As I am sure many of you are aware it is currently conference season and last week saw me down in Birmingham for this annual event.
If you have never been to conference and have been watching the coverage on the news you might quite rightly have the impression that all the business goes on in the main conference hall and is a series of debates and speeches.
However, the reality is that they are a series of meetings and discussions outside of the main debates and these meetings are often where the real work gets done.
Over the last couple of days at conference I have had the opportunity to chair a meeting about how local communities can have a greater voice in planning which explored, along with Civic Voice, the National Body for Civic Societies, how critical it is that local people have a real say through Neighbourhood Planning in their local area.

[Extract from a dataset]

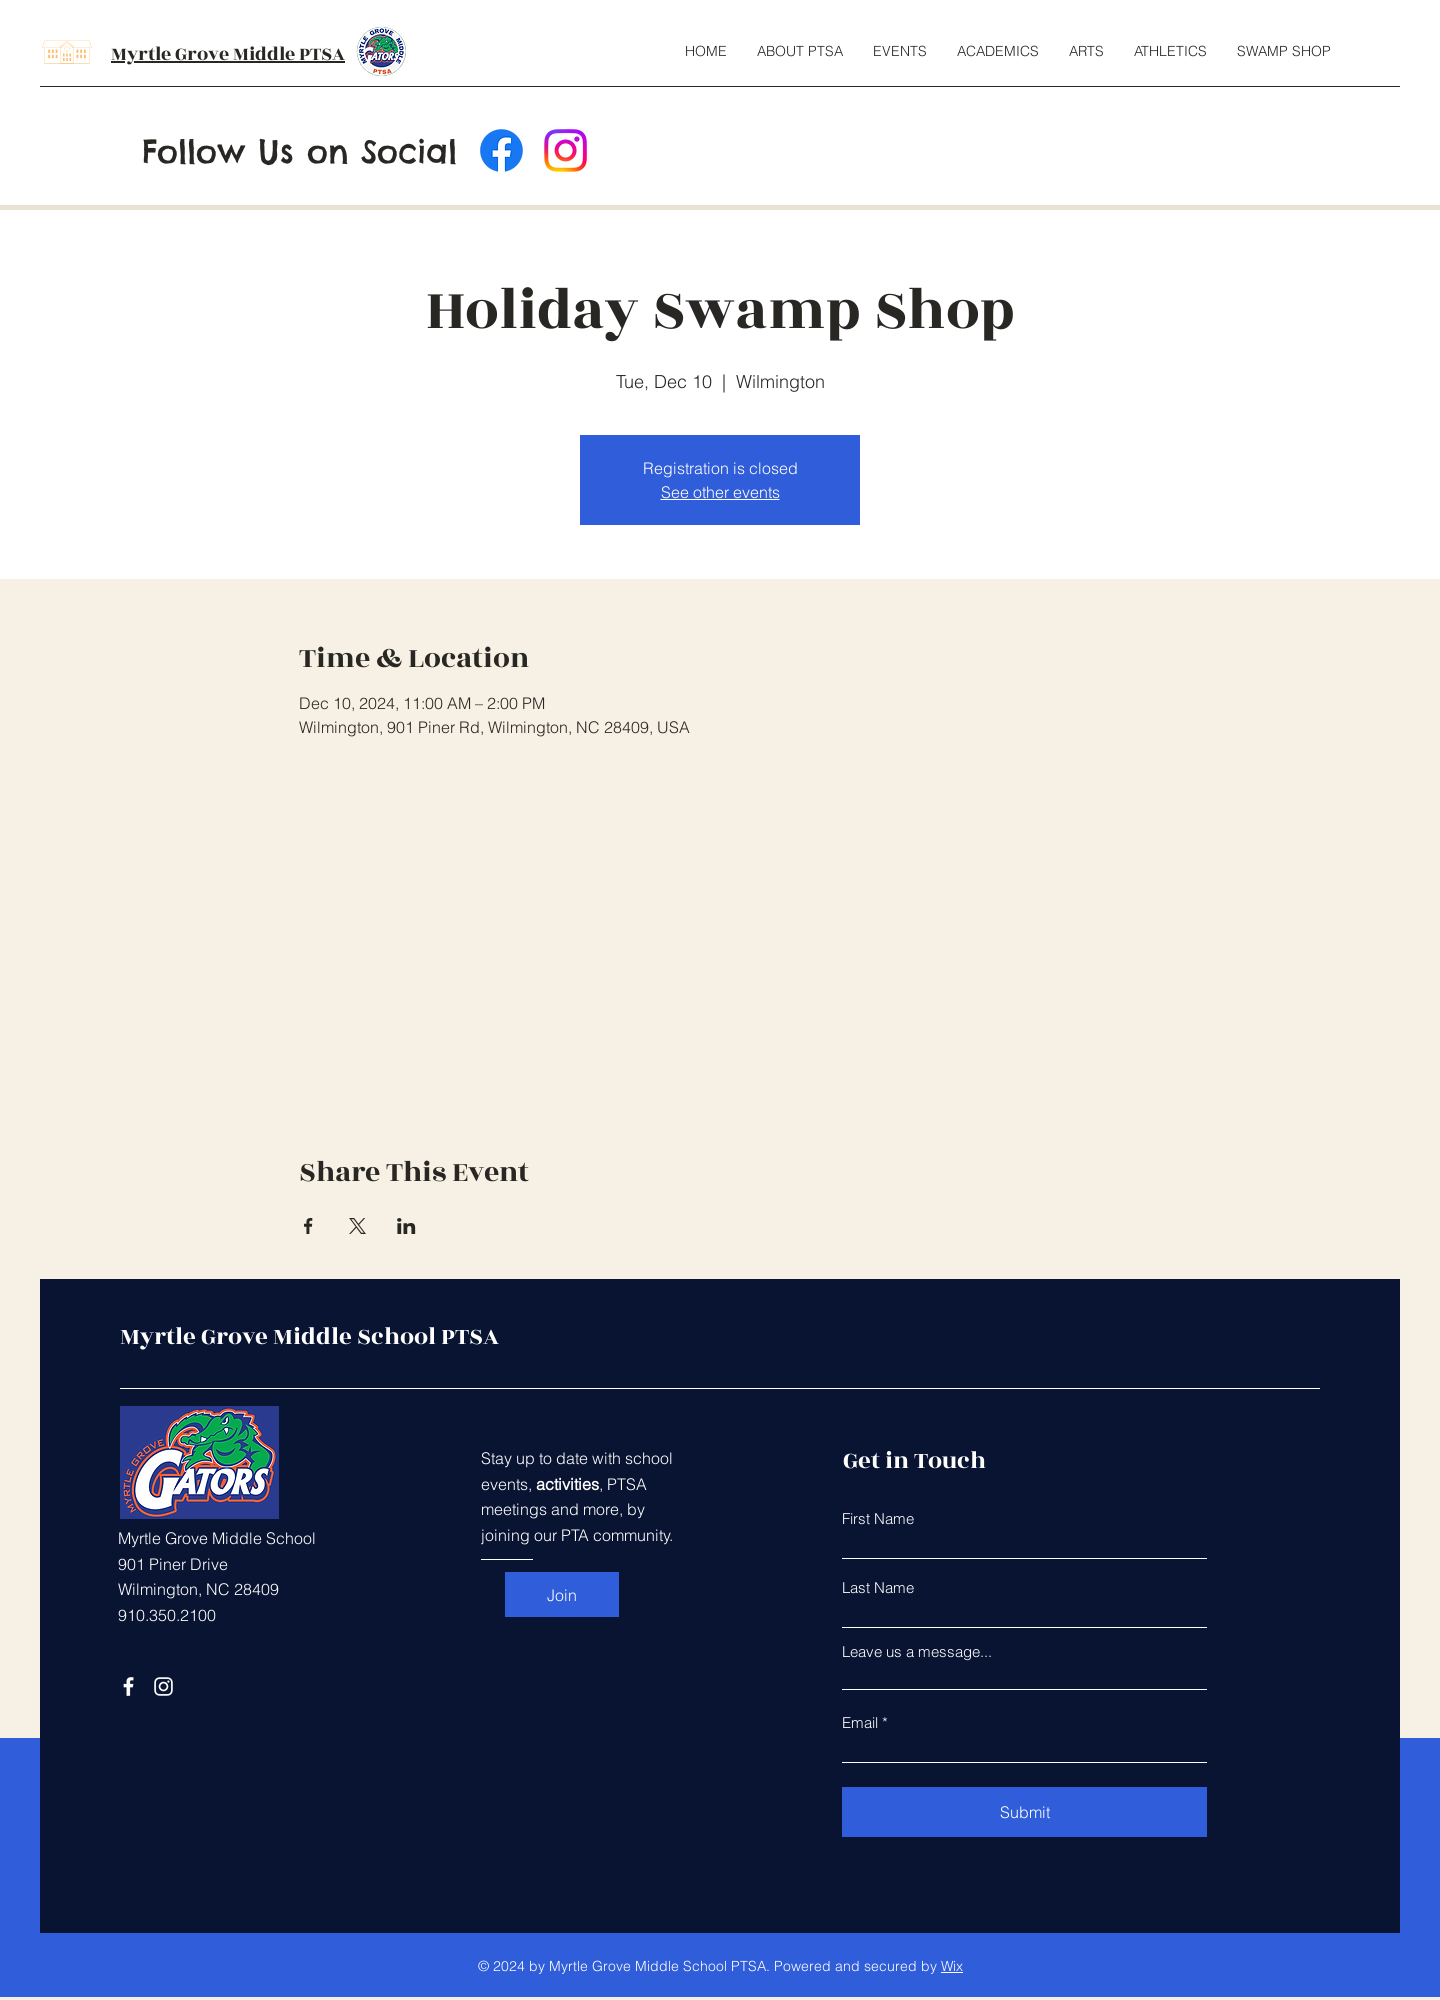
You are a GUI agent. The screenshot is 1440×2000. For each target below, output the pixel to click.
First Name (878, 1518)
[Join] (562, 1594)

I was part of a roundtable discussing cancer survival rates with all the major cancer charities and was extremely interested to note that thanks to new drugs and treatments it is estimated that the number of people that are currently living as survivors of cancer will double within the next 20 years and for 10 year survival rates more people survive cancer than die from it.
Unfortunately as yet this isn’t the case with all cancers and pancreatic cancer only has a 1 per cent ten year survival rate and brain tumours, lung cancer and oesophageal cancers are all still under 15 per cent.
Clearly there is still a lot of work to be done in these areas, but the key point that came out of this meeting was that this increase in the number of survivors will need to be planned for, because many will still require regular monitoring and support.
I was also on the panel discussion on the future of higher education, where the key point was how to further integrate these establishments into the local economy. This is not only a subject of interest to me as a former teacher but also because of our two good universities – Cumbria and Lancaster – which go from strength to strength.